Section du document
"""

Le début de la pandémie et le confinement ont été des chocs pour tous. Brendan Fernandes a repensé l’espace public et le rassemblement dans celui-ci avec son oeuvre The Left Space à la station de skytrain Lansdowne.
Canadien d’origine, Brendan Fernandes vit actuellement à Chicago. Ses œuvres se situent à l’intersection de la danse, des arts visuels, de la sculpture, du cinéma.
The Left Space, oeuvre tout d’abord commissionnée par le Musée des Beaux-Arts de l’Ontario à Toronto, part d’une réflexion sur le fait d’être ensemble mais de ne pas pouvoir se rassembler. « Pendant la pandémie, nous ne pouvions plus nous rassembler. J’ai donc médité sur comment se retrouver en dehors des locaux physiques », explique l’artiste.
Le confinement pousse Brendan Fernandes à réfléchir à comment travailler en dehors du périmètre habituel : « C’était censé être un spectacle mais au final, on en a fait un spectacle numérique sur Zoom. Les danseurs ont reproduit les mouvements que nous avions chorégraphiés dans les fenêtres de Zoom. Tout le monde avait le même fond d’écran numérique, en posant la question : sommes-nous tous ensemble ? Danser dans le même espace ne voulait pas forcément dire que nous nous rassemblions. »
Questionner la visibilité
Ayant des racines kényanes, Brendan Fernandes affiche ce patrimoine et une réflexion sur l’identité dans cette œuvre. Il explique que ce tissu était porté par les guerriers masaï : « C’est très, très visible. Ça crée des tensions dans l’œil et c’est censé être un mécanisme protecteur parce que les prédateurs ne voient pas ces couleurs. J’ai donc pensé à ça et à l’espace restant, que nous reste-t-il ? Où allons-nous maintenant ? Nous vivons des temps difficiles, entre la pandémie et les contestations sociales : comment aller de l’avant ? Dans quel espace pouvons-nous nous rassembler et comment en faire un meilleur espace ? »
The Left Space arbore de vifs bleus et rouges, et son motif zébré est loin d’être anodin. L’artiste explique que durant la Seconde Guerre mondiale, les bateaux étaient peints de façon à n’en pas reconnaître l’avant et l’arrière : « J’ai commencé à utiliser ces couleurs. Dans mon travail, je pense toujours à la diversité », commente-t-il. « Comme personne de couleur et personne identifiée comme queer, je pense à être vue et entendue. Mais je réfléchis aussi sur le fait de ne pas être vu, d’être invisible. Nous jouons sur ce camouflage qui nous permet de disparaître et d’être au-devant de la scène. »
La décolonisation de l’espace public
Un trou mystérieux de forme ovale intrigue dans le format rectangulaire de The Left Space : « C’est censé être une fenêtre. Je fais attention à l’architecture, à aller vers le public, à voir ce motif, de ce qui est comme une fenêtre », explique l’artiste.

"""

Informations affichées
"""

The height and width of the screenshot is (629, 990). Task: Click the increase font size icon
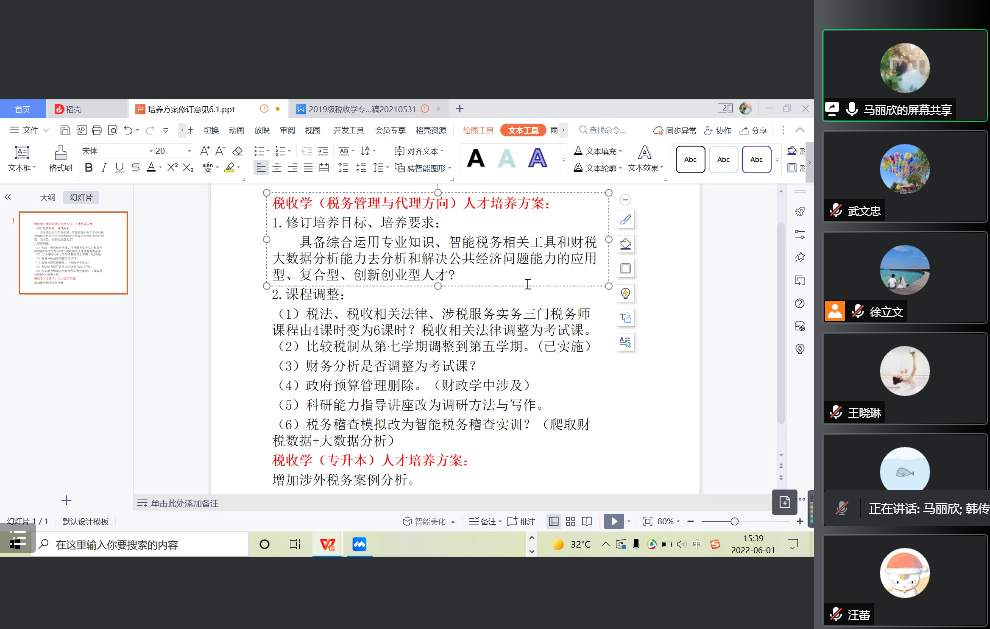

"""

Travail demandé
a – Selon la section du document, quelle institution a commandé en premier l'œuvre The Left Space ?
b – Énumérez les disciplines à l'intersection desquelles se situent les œuvres de Brendan Fernandes d'après la section du document.
c – Poursuivez la section du document sur The Left Space après sa dernière phrase.

Résultats attendus
a – Le Musée des Beaux-Arts de l'Ontario, à Toronto.

b – La danse, les arts visuels, la sculpture et le cinéma.

c –
Pour Brendan Fernandes, il est important de décoloniser l’espace : « Au lieu de déconstruire toute la structure, comment en construire une nouvelle avec ce que nous avons déjà ? Je pensais donc à créer de nouvelles fenêtres par lesquelles regarder, de nouvelles portes à travers lesquelles passer. Pour moi, c’est le symbole d’un regard plus large sur l’espace. »
The Left Space n’est pas sa première oeuvre sur les espaces publics. « L’espace restant est un nouvel espace, un endroit où les gens vont et viennent, où les gens prennent les transports en commun, il y a quelque chose de très agréable, un mouvement de foule activant constamment l’espace. Je pense que c’est quelque chose d’intéressant à défier dans l’architecture, de dire que quelque chose se passe là », exprime-t-il.
Artiste multidisciplinaire, Brendan Fernandes a toujours voulu s’impliquer dans différents types de projets : « En tant qu’artiste, on ne travaille pas que d’une façon. Par exemple, je travaille actuellement avec un compositeur sur une partition pour une chorale. J’ai aussi fait ce travail sur Zoom. J’aime réfléchir et travailler sur les espaces publics. De même les œuvres hors des musées, c’est un public différent, un nouveau public. Je veux que ce travail se dissémine et touche les gens de façon différente. »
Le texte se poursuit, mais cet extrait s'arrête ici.